Antibacterial soap, hand sanitizer and antibiotics are all substances that we use in an attempt to kill bacteria that might make us sick.
Whether we are concerned about getting strep throat, bacterial meningitis or something else, these prevention methods can offer protection.
However, some bacteria, such as those that cause Staph and MRSA infections, are becoming increasingly resistant to antibiotics.
Since the 1930s, researchers have been aware that bacteria may be able to resist treatment because they can morph into the L-form, or bacteria lacking cell walls.
Until the 1980s, not much else could be known about the L-form, but now, researchers at the Bloomberg School of Public Health have used a wide variety of modern molecular tools to learn more about the origin and biological functions of the L-form bacteria.
Ying Zhang, a professor of molecular microbiology and immunology at Bloomberg, is the senior author of the study, which was published in PLoS ONE last month.
Not all bacteria can transform into the L-form, but those that can include Bacillus anthracis (anthrax), Treponema pallidum (syphilis), Mycobacterium tuberculosis (tuberculosis), Heliobacter pylori (stomach ulcers and cancer), Borrelia burgdorferi (Lyme disease) and Escherichia coli (food poisoning).
Zhang's team used E. coli to create a culture of L-form bacteria.
Although it had been difficult to culture L-form bacteria before, Zhang and his team created a new method that more closely simulated the in vivo conditions in which these bacteria form.
"The presence of antibiotic stress is cell wall inhibiting, like penicillin," Zhang said. To prevent the cells from bursting because of this increased stress, Zhang's team added sucrose to the cell media.
This culture represented the mechanism that occurs in the body. "L forms are formed in response to stress," Zhang said.
"They have a different mode of survival and replication from classical bacteria."
The cell wall-deficient bacteria cluster together in the shape of a fried egg rather than the smooth, homogeneous appearance of wild-type bacteria cultures.
Not only are L-form bacteria difficult to culture and therefore study, but this "fried egg" cluster is part of what makes the L-form bacteria resistant to antibiotics, in addition to the fact that they do not have cell walls for commonly used antibiotics to disintegrate.
Once Zhang and his team were able to successfully culture L-form E. coli, they screened for and identified mutants that fail to grow at the L-form.
From these mutants, they were able to discover a series of genes that were linked with the inability to grow in the L-form.
"These fall into four to five different categories involving extracellular matrix synthesis, membrane proteins, membrane biogenesis, DNA repair as well as iron metabolism and energy metabolism," Zhang said.
Their identification of these genes and their effect on L-form bacterial expression is a resounding discovery because it was impossible to do before, what with the difficulty of culturing the L-forms of various bacteria.
Zhang noted, however, that although his team managed to create and study a culture of L-form bacteria, their study cannot be universal.
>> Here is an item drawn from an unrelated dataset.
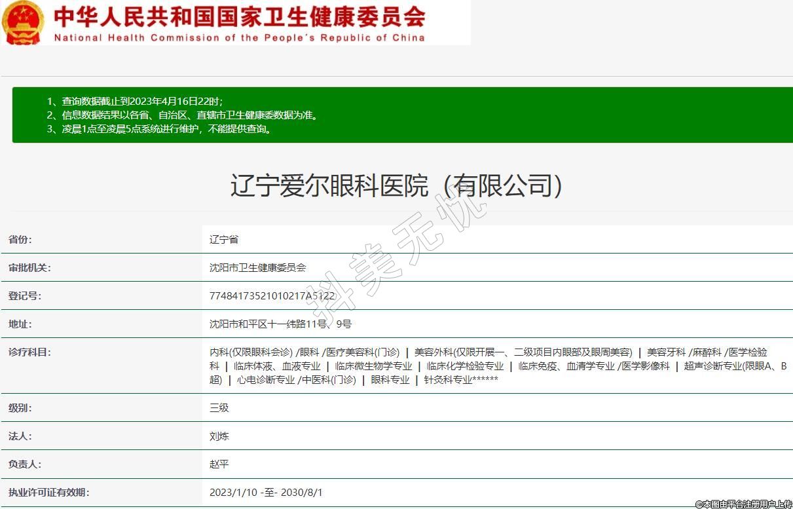The width and height of the screenshot is (793, 509).
Task: Select the 三级 hospital level value
Action: tap(219, 408)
"What we can culture is only a small percentage - probably less than 1 percent - of all bacteria on earth," Zhang said.
"They exist in nature and grow easily, but we're limited to what we can grow and the form of bacteria that can grow.
Bacteria can grow a variety of different forms even for the same species, and can change forms under different conditions. L-forms are one example of changing under antibiotic stress."
These L-forms of various bacteria may be the underlying reason for chronic resistant and recurring diseases, such as sarcoidosis, various forms of inflammatory bowel diseases and rheumatoid arthritis.
Zhang is confident that there will be many practical applications of this discovery.
"It is possible, with our discovery of the L-form genesÂ to develop new antibiotics and more effective ones that can be used with current ones as well as new vaccines to . . . allow these forms to be eliminated by the immune system," he said.